In general it works, but I can't be sure that it works correctly. Particularly, I can not make sure that client (password plugin) verifies certificate of PostgreSQL external server. This is because it works (password changing) even if I point to wrong root certificate (CA) in configuration (password_db_dsn parameter, I hope this is right place). This works even if I do not set CA certificate at all. Also, there is nothing in logs that could help, just messages that password changed successfully. So, my questions are - how can I make sure that certificate of DB server is verified and accepted? And how to configure password plugin in right way for that?

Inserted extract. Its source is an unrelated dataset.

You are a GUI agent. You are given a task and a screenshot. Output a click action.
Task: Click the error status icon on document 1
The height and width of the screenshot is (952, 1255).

I use self-signed certificates.

Roundcube password plugin settings (not the same mashine as mail server):

plugins/password/ contains:
Code: [Select]
$config['password_driver'] = 'sql';
$config['password_db_dsn'] = 'pgsql://webmail:password@tcp(';
$config['password_query'] = 'UPDATE users SET password=%P WHERE userid=%u';

PostgreSQL settings on the mail server (dovecot) side:

in pg_hba.conf I have a required entry
Code: [Select]
# TYPE    DATABASE    USER            ADDRESS                 METHOD
hostssl   mails       webmail                password

SSL settings in postgresql.conf enabled and all required files put to the right place
Code: [Select]
ssl = on
ssl_prefer_server_ciphers = on
ssl_ecdh_curve = 'secp384r1'
ssl_dh_params_file = 'dh4096-postgres.pem'
ssl_cert_file = 'mail-postgres.crt'
ssl_key_file = 'mail-postgres.key'
Title: Re: password plugin with sql driver and ssl
Post by: maksek on June 19, 2018, 08:55:45 AM
After investigation of code I found that installed Roundcube 1.3.6 (current release) does not support ssl options in dsn string. But does this in current master branch.This works fine now.